The person who organizes the arrival of the teddies from there to here is Claire Goldstein, a friend of mine from New Jersey. We call it “Bears from Bergenfield,” because that’s where she lives. It all started when she threw a bar-mitzvah party for her son during the intifada. She was very moved and wanted to do something for Israel, so she asked everyone who came to the party to bring a teddy bear to donate. She thought there would be maybe 50 bears, but there were thousands. Her conclusion was that people want to be part of something bigger. She is now in touch with private individuals, Orthodox and Reform synagogues and Chabad. There is no room for a car in her garage, because it’s filled with teddy bears.

How many bears have immigrated to Israel in this way?

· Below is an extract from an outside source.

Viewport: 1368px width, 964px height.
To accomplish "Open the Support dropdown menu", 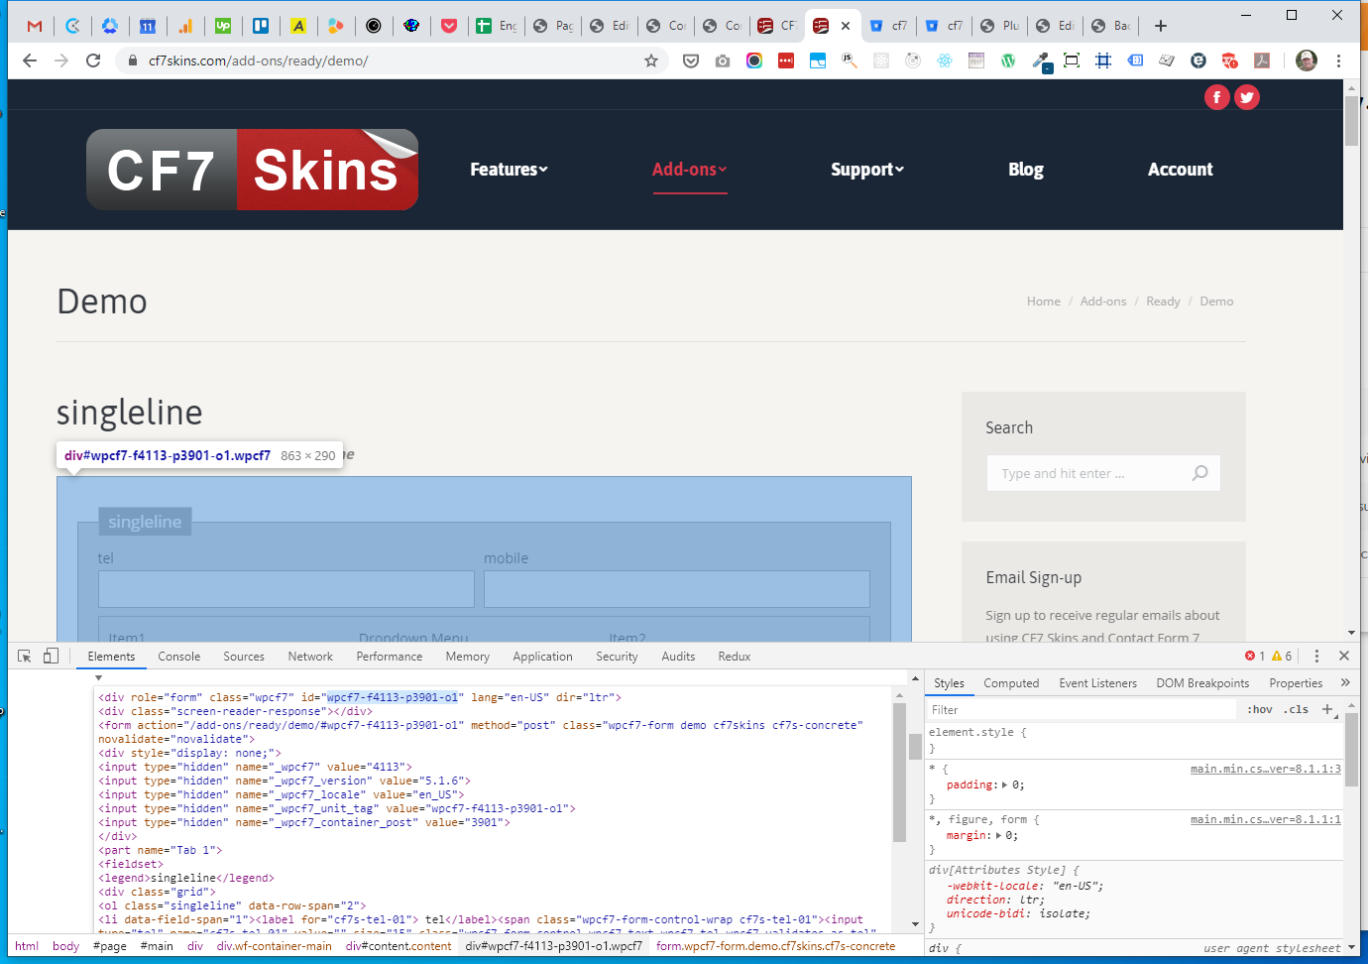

There have been about 150,000. When they arrive I check them. Sometimes there is a hole, so I sew it up, and then I clean them; it’s not nice to bring a child a dirty bear. Afterward, I take them to my daughter, Debbie Shkedy, who is one of three nurses involved the management of the hospital. She is known as “the bag lady,” because everyone is used to seeing her arrive carrying bags.

Where do you get the energy for this?

It’s a project from the heart, and the doctors and nurses tell us that it helps a great deal. The ER there alone treats 25,000 children a year. If you give a teddy bear to a child who is in trauma or needs tests done he immediately becomes calmer. Some of the bears are sent to the geriatric ward; everyone needs something to hug.

All you need is a teddy.

I think I understood that when the Ethiopians arrived in Israel. There was a message that the children had no toys, and people were asked to donate. I had a lot of fabric at home, because I had an uncle who was in the schmatte business, so I made stuffed frogs and elephants out of it. At the time, my daughter was a nurse on Kibbutz Yavneh. One day she treated a girl who had been scalded by boiling water. I told her, ‘Give the child an elephant’ − and it really helped her. She took it with her to the tests and wasn’t so afraid ... Ah, they’re here!

Do you need help with the bags?

No, I have a system. We are used to it. My husband waits with the car in the arrivals parking lot. He is 87; 80 is the new 60. If there are too many bags and it’s heavy, he comes to help me. We are here at least once a week, sometimes three times. We have come at 3 A.M., too. I always say that we are the couple who go to the airport most, but never leave the country.

When did you and your husband immigrate to Israel?

I grew up in a religiously observant home in the Bronx and we made aliyah 40 years ago. We came here because of Zionism, and none of our children has left the country. We have four children, 15 grandchildren and five great-grandchildren, and just this week another granddaughter became engaged. I tell all my grandchildren to get married already, but it doesn’t help for me to say it.